I helped Jonesy with his two hives first, we removed the roof and crown board and each seam of bees dribbled 5ml of the prepared 3% oxalic acid solution. A few weeks back the hives were a bit on the light side so an empty frame removed from each hive and replaced with a frame feeder full of fondant. Both hives looking good and I would say in reasonable shape for the time of year. The final bit was to fit the inspection trays to see what the drop of varroa will be in a week’s time.
We then moved on to Kens hive and Ken and myself were a bit disappointed as the cluster was smaller than expected. This had been a strong hive with a good queen and went into the autumn in good shape, but something looks not right and all we can do for now is hope they don’t get any smaller.

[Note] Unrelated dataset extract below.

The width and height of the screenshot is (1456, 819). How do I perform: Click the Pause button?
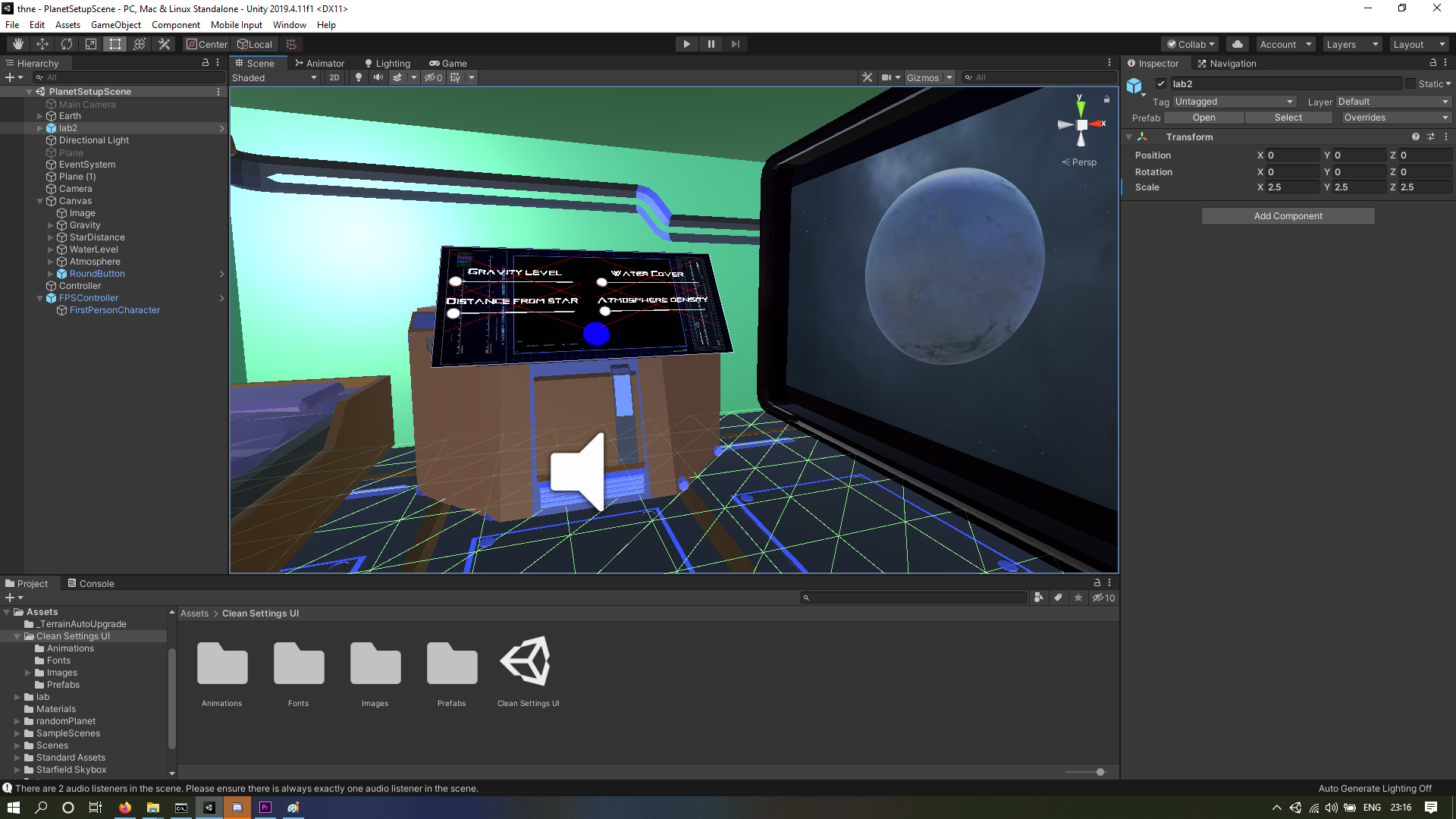tap(711, 44)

Finally it was my hive and the day was just going from bad to worse. This hive had a big block of fondant encased in insulation and when I lifted the roof the fondant had a big area where the bees had clearly been eating it and I could see down into the hive through the feed hole but no bees in sight. The fondant had also started to sag and run and something that you see on dead hives. So I lifted the crown board expecting the worst and glad to report the bees were alive, but a very small cluster and most disappointing. The only thing to do was to apply the oxalic although I would expect this will do more harm than good on such a small cluster. I also removed two frames and fitted a couple of insulated dummy boards to try and conserve some heat. This hive is headed by an Italian New Zealand queen and came through last winter very small and perhaps just not suited to our cold damp apiary. With careful handling last season and a bit of extra TLC I got it up to a strong hive and at ten frames going into the winter. It was so strong it took down 2 gallons of syrup in a week and then another gallon. I think something has gone wrong with this hive and won’t know until later in the year and I just hope it makes it.

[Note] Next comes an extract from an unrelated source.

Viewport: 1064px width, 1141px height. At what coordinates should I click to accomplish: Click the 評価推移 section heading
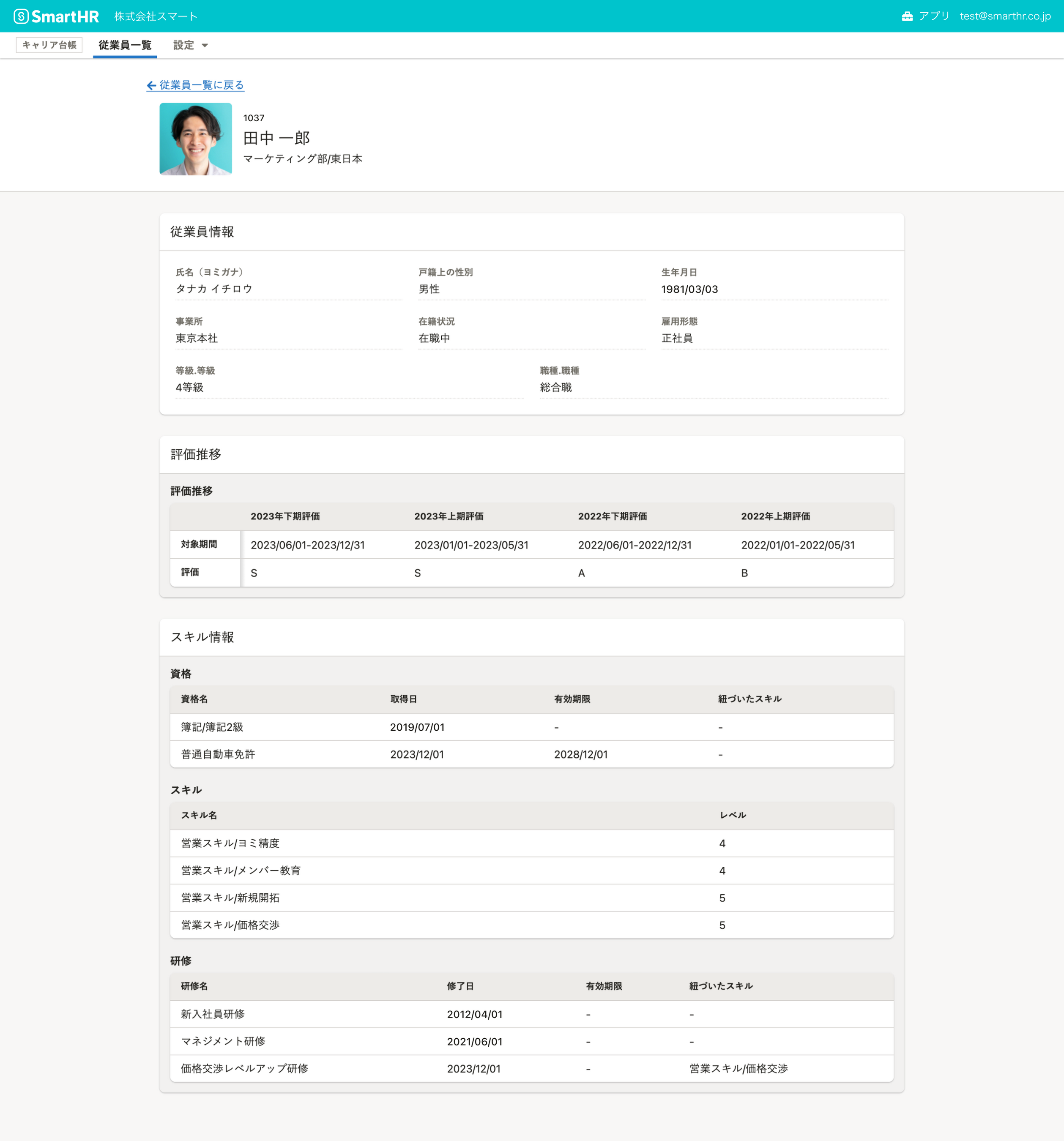pyautogui.click(x=196, y=455)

I have to be honest and say the Italian bee is not high on my list of favorite things. I accept they are wonderful, gentle bees, but my working with this queen has shown me that perhaps they are not best suited to our climate and require too much looking after. If she is alive and viable and comes through the winter I will work with her, but also look to start a colony in the apiary from better suited local bees or if I go down the breeder road it will be a Buckfast type bee.

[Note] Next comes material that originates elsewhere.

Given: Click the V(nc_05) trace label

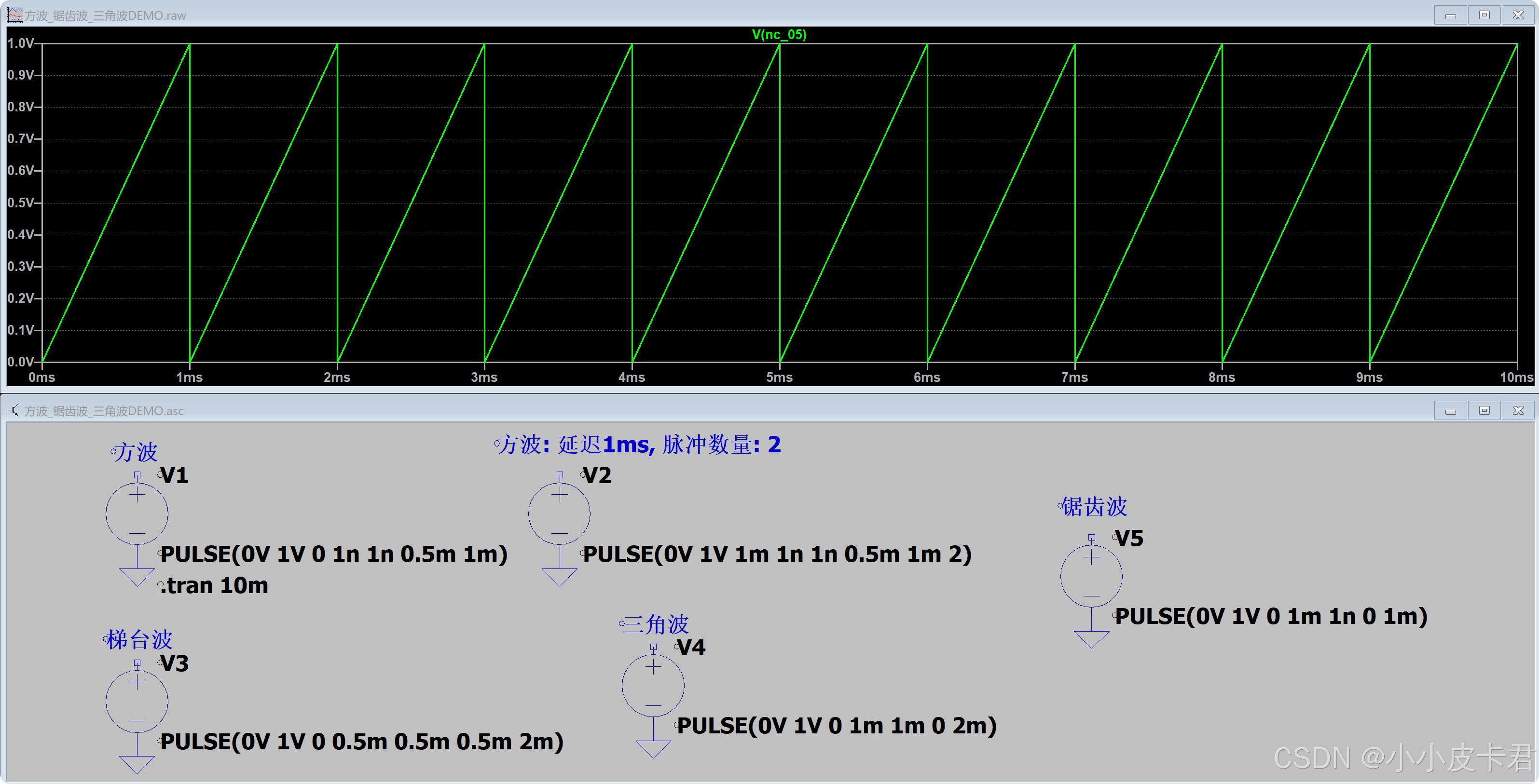Looking at the screenshot, I should [779, 35].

Although I chose not to apply oxalic acid routinely as part of winter treatments, but prefer to keep it as a treatment if required. However I am very keen on making my own solution as it can save a few pounds and remarkably easy although not without possible dangers.
For the past couple of years I have made along with Ken enough to treat his 8-10 hives and another beekeeper Liam his several hives. Last year for the first time in eight years I also treated a few of my hives. Obviously this year I will only treat the hive at my association as that is compulsory and I am happy that my other hives don’t need the disturbance, but all the same we still made up plenty of the solution to treat Kens and Liams hives and the recipe as follows.
First, it cannot be stressed enough that playing with oxalic crystals can be very dangerous and precautions should be taken. Face mask’s, goggles and acid resistant gloves should be worn. The crystals should be stored in airtight container, clearly marked and locked away well out of the reach of children. Once mixed the sweet substance should also be clearly marked and locked away.
The weighing and measuring of the materials is also very important. Get it too weak and it will be ineffective get it too strong and you may damage the bees. So as a result, you will need an electronic jeweler’s scale and capable to measure down to .01 g.
1 L water
1 kg Sugar
75g Oxalic crystals
Mix the water and sugar together to make a sugar solution and then add the oxalic and mix until fully dissolved. This will make approx 1.5 L of 3% oxalic.
If you only need to treat a few hives then it’s –
100 ml of water
100 g of sugar
7.5 g Oxalic crystals.
Once mixed all you require is a syringe to apply 5ml per seem of bees.